With the 40th Annual Monster Energy AMA Amateur National Motocross Championship at Loretta Lynn’s Ranch up quickly, we thought we would celebrate four decades of world-class youth and amateur motocross racing with 30 Loretta Lynn’s stories from years gone by.
Ask anyone who’s ever raced the Loretta Lynn’s AMA Amateur National Championship what the most stressful part of the whole week is, chances are they will answer “reaching into the bucket to draw for starting gate picks.” Drawing for starting gate picks has been a part of the whole process since day one, way back in 1982. The concept is simple. Everyone is even going into the national, no matter how you finished in your regional.
Why not timed qualifying? It’s pressure enough for a kid to be racing a national championship event against 41 other qualified kids. Adding timed qualifying for gate picks would likely translate into kids not using practice to learn the track, but rather just going out and blitzing the track in practice to try to get the best gate pick possible. Instead, riders and their families can come and relax, get set up and ready over the weekend, learn the track on Monday during practice, and then get serious on Tuesday morning at 7 a.m., right after everyone wakes up to “Coal Miner’s Daughter” by Loretta Lynn herself, the unofficial anthem of amateur motocross in America.
But then comes the bucket, and the chance to reach in and pull out a commemorative chip that’s between #1 and #42. That will determine when you go to the starting gate for your first moto. (Starting picks for the second and third motos are based on your finish in the previous moto.) If you’re a title contender and you draw, says, #39, it makes your job a little harder. But remember, not everyone who pulls out a single-digit chip may be the fastest, nor the best starter.
While long and wide, the starting straight at Loretta Lynn’s does favor those near the middle, so any top 25 or so pick puts you in as good a spot as anyone else. But that doesn’t mean a high pick eliminates you from title contention. A fast grom from Florida proved that a decade ago.
Osteen, Florida’s Adam Cianciarulo must be considered one of—if not the very best—minicycles racers of all time. A Kawasaki Team Green rider when he reached the 85cc classes, Cianciarulo at his best would have been a fair battle with young James Stewart, young Ricky Carmichael, young Damon Bradshaw, young anyone. AC came into Loretta Lynn’s in 2011 as hyped as any kid has ever been. He still had another year left on minicycles, but he was still the favorite. Before his first moto (Super Mini 1 12-15) Cianciarulo reached into the bucket, just like all of the other kids, and pulled out…
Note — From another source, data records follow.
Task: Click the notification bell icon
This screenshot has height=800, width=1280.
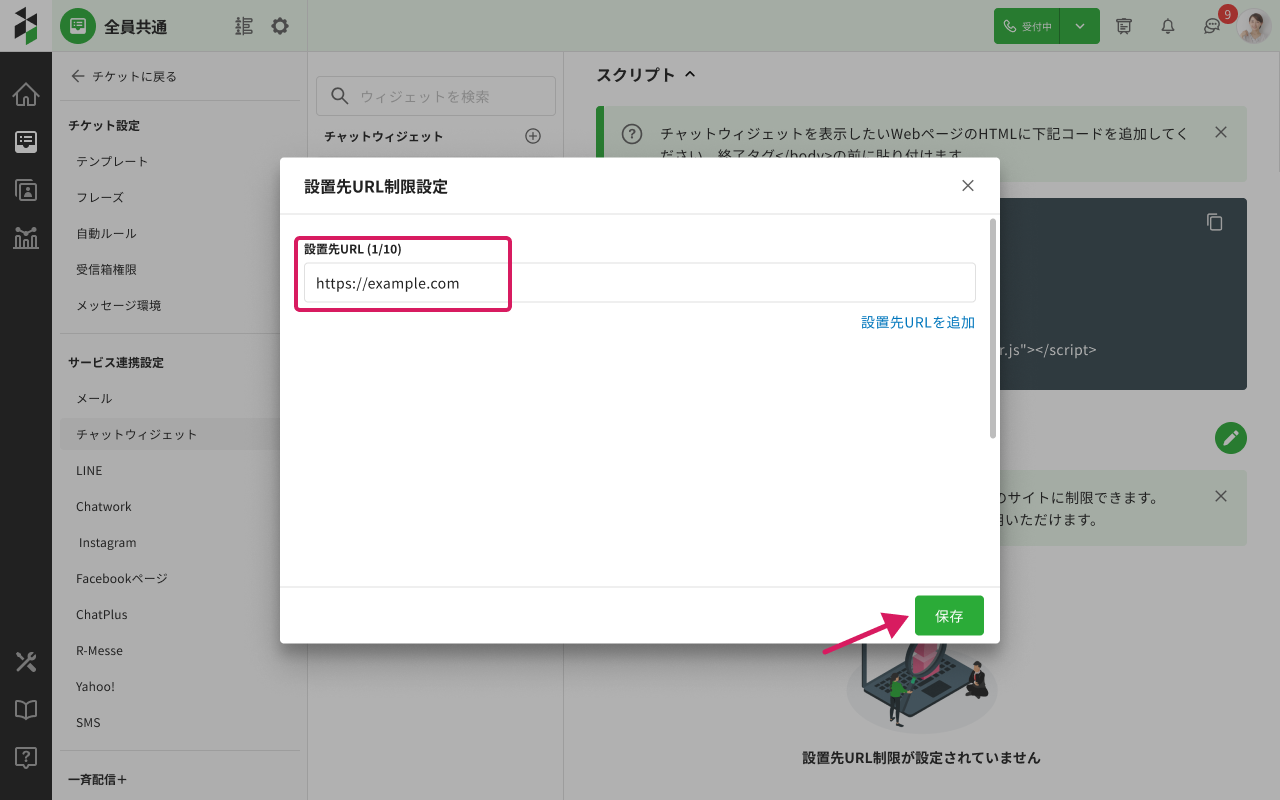Action: (x=1167, y=26)
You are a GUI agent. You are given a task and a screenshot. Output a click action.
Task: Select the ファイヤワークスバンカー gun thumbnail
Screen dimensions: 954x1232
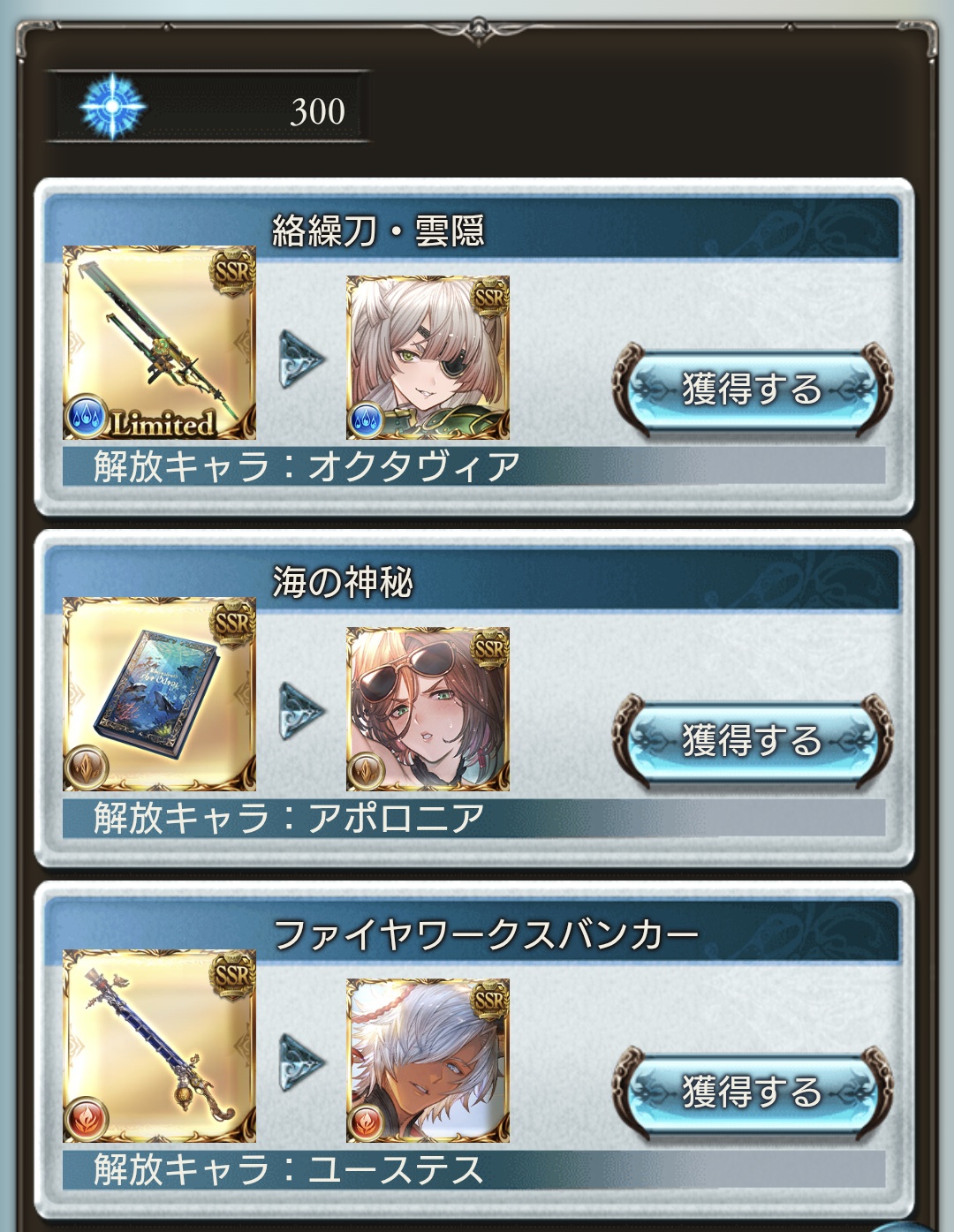(x=160, y=1046)
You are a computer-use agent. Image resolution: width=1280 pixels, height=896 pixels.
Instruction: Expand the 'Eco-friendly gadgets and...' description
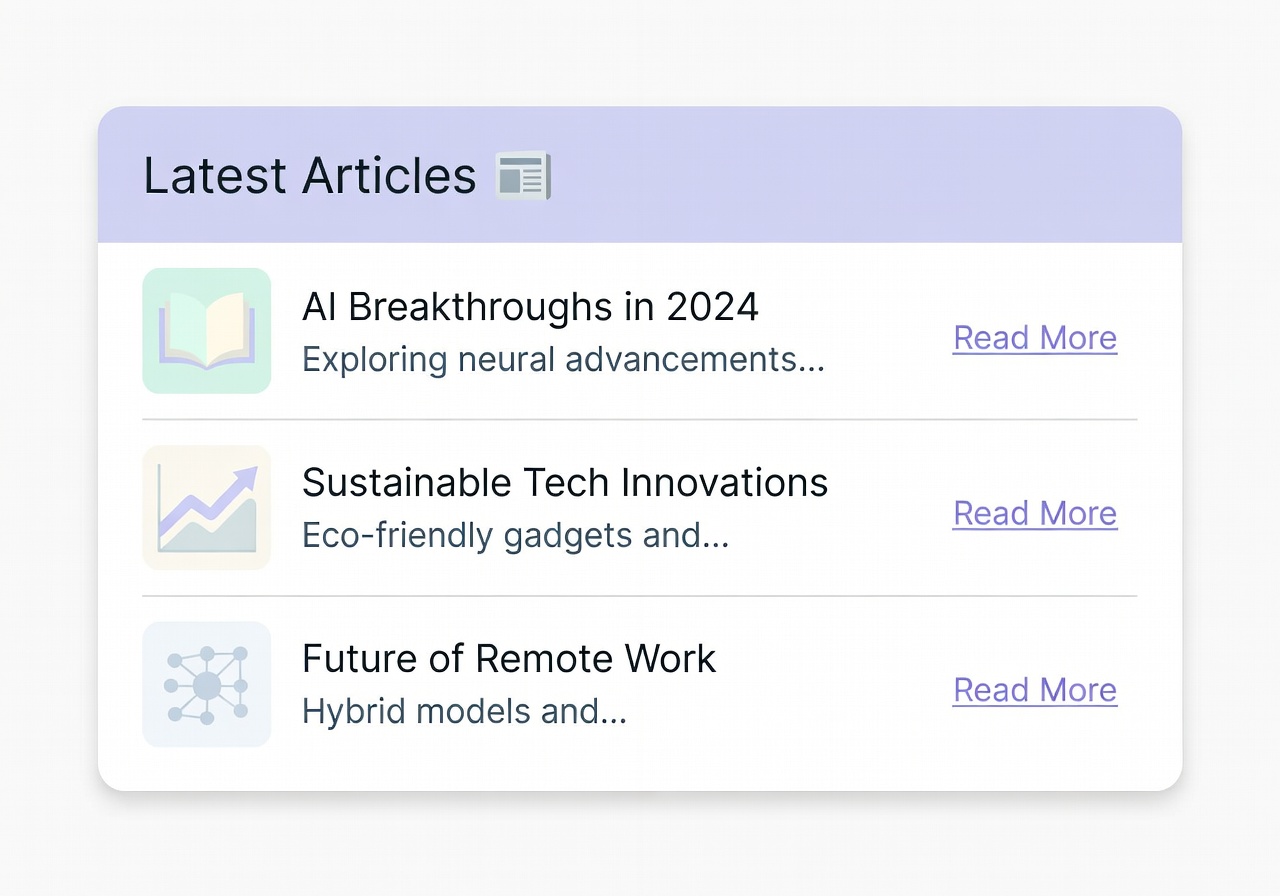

Five minutes later, when it was his turn to pick a starting gate, all that was left for Cianciarulo was the far outside. He chose the very last gate on the far left. As he sat there, his future boss Mitch Payton of Pro Circuit came out to watch alongside the fence, which seems like it would only add to the pressure, right? It did not. When the card went sideways Cianciarulo looked down, waited—clank!—the gate dropped and he executed what can only be described as perfect starting technique. He got his weight back on the rear fender, stayed straight for maybe 30 yards, then began leaning and moving his bike to the right on the long, deeply tilled start. He went through the gears, kept the throttle pinned as the straight began funneling into the wide right-hand sweeper.
Cianciarulo would go on to win the moto, start to finish. When it was time later on for the first moto of his second class (Super Mini 2 13-16) Cianciarulo reached in the bucket again, this time almost certain to pull out a better, lower number…
He did not. Instead, it was chip #42. Cianciarulo again found himself on the far outside, almost up against the flag poles and the podium. Mitch Payton again came out from the Pro Circuit tent to watch, perhaps just to see if the can’t-miss-kid would pull off another improbable holeshot.
Clank! He did. Cianciarulo again executed perfect timing, technique and the courage it takes to keep the throttle pinned around the outside. Holeshot.
In all, Adam Cianciarulo would win a total of 11 AMA Amateur National Championships at Loretta Lynn’s, all of them on minicycles as he is one of the most decorated champions of all-time at the Ranch. But those two that came after drawing #39 and #42 before his first motos definitely tell the story of how good he really was.